É fácil perceber porquê: o míssil atingiu infra-estruturas na cidade de Lviv, no oeste da Ucrânia, a cerca de 65 quilómetros da fronteira com a Polónia.
É claro que o Kremlin já testou os nervos da Polónia em inúmeras ocasiões, principalmente quando sofreu uma incursão no seu espaço aéreo por drones russos em Setembro de 2025.
Isto aproxima a utilização de tal sistema cada vez mais do território da NATO do que a sua utilização anterior em Novembro de 2024, que atacou a cidade de Dnipro, no centro da Ucrânia.
Avaliações iniciais sugerem que o último ataque do Oreshnik, tal como o anterior, pode ter transportado ogivas inertes e não explosivas, limitando a destruição imediata causada pelo próprio míssil.
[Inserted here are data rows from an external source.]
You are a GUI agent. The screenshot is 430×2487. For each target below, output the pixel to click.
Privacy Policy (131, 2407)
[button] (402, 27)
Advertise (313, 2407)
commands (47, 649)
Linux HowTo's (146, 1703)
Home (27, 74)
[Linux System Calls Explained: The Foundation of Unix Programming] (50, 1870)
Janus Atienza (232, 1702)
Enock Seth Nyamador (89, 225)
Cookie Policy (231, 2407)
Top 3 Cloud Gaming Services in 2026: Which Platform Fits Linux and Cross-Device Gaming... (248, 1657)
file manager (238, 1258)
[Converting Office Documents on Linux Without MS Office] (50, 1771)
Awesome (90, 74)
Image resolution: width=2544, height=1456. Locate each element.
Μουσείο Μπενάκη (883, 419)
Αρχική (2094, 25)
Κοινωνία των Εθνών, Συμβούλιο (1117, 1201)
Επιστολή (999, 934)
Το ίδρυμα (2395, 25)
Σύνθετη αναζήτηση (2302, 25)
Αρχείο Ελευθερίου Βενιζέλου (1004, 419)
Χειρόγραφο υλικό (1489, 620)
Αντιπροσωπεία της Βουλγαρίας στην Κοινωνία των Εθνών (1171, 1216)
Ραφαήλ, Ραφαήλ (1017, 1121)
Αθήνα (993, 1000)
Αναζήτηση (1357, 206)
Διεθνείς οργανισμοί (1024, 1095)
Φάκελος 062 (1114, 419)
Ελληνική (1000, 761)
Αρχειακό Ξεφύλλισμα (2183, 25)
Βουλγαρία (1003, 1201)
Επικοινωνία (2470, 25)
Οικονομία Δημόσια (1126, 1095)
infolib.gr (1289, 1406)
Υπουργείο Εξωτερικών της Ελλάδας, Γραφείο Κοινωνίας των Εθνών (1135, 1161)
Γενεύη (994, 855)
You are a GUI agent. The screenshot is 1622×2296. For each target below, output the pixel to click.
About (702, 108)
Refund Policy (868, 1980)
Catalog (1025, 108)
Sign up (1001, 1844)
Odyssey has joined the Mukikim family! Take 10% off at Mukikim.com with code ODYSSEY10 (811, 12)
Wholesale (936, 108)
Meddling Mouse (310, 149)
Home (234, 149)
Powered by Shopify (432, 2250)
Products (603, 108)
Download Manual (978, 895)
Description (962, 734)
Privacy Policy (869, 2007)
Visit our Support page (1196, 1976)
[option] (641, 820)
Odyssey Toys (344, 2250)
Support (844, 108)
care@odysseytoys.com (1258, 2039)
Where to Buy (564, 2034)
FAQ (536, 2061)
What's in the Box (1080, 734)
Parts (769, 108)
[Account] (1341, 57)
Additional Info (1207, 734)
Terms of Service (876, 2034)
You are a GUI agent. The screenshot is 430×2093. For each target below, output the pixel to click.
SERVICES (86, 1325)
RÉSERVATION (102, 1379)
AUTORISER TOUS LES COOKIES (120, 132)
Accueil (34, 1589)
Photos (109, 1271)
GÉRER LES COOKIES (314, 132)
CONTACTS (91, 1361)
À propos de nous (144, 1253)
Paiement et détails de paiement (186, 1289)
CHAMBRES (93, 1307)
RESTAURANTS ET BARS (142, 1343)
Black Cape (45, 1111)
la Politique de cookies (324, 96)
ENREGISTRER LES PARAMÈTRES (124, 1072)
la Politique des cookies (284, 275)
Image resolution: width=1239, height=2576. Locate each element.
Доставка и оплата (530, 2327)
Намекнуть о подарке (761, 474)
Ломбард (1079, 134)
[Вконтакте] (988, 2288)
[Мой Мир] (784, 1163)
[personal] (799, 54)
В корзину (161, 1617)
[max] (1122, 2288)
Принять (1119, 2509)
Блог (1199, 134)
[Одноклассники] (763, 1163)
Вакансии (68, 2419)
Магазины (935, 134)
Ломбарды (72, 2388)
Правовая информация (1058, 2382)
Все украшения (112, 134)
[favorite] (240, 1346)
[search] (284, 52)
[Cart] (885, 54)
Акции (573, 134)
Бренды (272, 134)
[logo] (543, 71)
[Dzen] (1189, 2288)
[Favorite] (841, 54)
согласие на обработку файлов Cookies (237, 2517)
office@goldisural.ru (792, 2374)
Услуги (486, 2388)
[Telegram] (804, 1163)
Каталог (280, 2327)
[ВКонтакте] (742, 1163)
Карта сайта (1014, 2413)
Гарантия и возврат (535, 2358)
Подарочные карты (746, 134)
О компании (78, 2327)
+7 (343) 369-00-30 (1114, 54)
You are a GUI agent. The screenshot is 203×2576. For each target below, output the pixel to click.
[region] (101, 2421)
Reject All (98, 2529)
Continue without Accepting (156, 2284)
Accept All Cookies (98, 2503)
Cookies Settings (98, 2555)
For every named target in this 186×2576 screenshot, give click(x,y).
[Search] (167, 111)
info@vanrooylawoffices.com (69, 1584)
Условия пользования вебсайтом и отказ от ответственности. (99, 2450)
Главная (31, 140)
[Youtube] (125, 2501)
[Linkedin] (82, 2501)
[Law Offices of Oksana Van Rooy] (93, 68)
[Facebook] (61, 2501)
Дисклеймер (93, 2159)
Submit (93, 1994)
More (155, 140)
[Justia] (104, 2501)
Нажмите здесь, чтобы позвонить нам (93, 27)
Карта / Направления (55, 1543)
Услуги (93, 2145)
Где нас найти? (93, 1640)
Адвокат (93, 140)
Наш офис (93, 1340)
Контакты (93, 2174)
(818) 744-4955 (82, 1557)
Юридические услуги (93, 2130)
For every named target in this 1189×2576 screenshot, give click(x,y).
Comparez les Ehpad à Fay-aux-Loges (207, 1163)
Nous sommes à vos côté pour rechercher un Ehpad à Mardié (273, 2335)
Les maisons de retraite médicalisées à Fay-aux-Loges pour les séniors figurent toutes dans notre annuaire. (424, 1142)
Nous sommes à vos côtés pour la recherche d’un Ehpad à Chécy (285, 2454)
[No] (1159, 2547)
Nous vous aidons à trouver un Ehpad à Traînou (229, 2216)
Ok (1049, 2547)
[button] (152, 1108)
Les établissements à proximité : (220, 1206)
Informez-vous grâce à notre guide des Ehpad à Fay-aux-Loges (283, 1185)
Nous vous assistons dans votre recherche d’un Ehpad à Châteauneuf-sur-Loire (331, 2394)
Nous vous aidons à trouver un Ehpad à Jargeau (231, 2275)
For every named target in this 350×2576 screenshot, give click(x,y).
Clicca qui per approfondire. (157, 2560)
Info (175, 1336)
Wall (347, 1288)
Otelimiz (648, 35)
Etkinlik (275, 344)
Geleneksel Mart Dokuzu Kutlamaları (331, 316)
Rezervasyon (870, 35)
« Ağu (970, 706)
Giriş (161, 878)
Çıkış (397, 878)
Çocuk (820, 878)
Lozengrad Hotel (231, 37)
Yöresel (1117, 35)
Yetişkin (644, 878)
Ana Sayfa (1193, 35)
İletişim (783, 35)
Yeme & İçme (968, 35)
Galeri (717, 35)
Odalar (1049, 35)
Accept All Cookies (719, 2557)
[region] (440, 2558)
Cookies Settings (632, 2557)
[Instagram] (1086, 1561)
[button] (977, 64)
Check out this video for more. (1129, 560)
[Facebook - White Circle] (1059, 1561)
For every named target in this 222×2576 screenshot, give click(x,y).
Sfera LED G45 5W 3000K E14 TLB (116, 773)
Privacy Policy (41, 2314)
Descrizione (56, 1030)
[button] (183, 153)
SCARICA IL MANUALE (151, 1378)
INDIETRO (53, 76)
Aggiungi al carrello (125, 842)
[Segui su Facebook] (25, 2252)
Contudo, os especialistas em defesa enfatizam que exibir as capacidades do míssil (velocidade, alcance e capacidade de sobrevivência) é a verdadeira mensagem dos russos.
O momento do lançamento é especialmente oportuno dadas as recentes mudanças da Rússia na sua doutrina de dissuasão nuclear e a redução do seu limiar para uma resposta nuclear.
Ainda mais preocupante é que isto surge logo após o aviso acalorado de Moscovo de que quaisquer “unidades e instalações” militares britânicas e francesas enviadas para a Ucrânia ao abrigo de qualquer futuro acordo de paz seriam consideradas alvos legítimos.
Dada a reputação do Oreshnik como um míssil que pode “pulverizar” bunkers subterrâneos, as implicações mais amplas de segurança para as infra-estruturas ucranianas e da NATO, tais como instalações militares e de armazenamento (para não mencionar o seu pessoal), não podem ser ignoradas.
Dado que Putin manifestou a sua intenção de utilizar o míssil também com cargas úteis mais convencionais, não pode ser completamente descartada uma aparição mais frequente de Oreshnik na guerra com a Ucrânia.
Por enquanto, porém, suas raras aparições aumentaram sua ameaça e mística.
Oreshnik, portanto, é mais do que apenas uma arma militar utilizada contra a Ucrânia: também pode ser lido como um tiro de advertência do Kremlin contra o que chama de “interferência estrangeira” dos aliados e parceiros ocidentais da Ucrânia.
Embora o ataque mais recente de Oreshnik possa não representar uma ameaça militar iminente para OTANaumenta a temperatura estratégica, expõe as vulnerabilidades das defesas antimísseis ocidentais e força os líderes da OTAN a considerar os piores cenários, sublinhando o quão próximos estão guerra na Ucrânia Está ligado à segurança europeia num sentido mais amplo.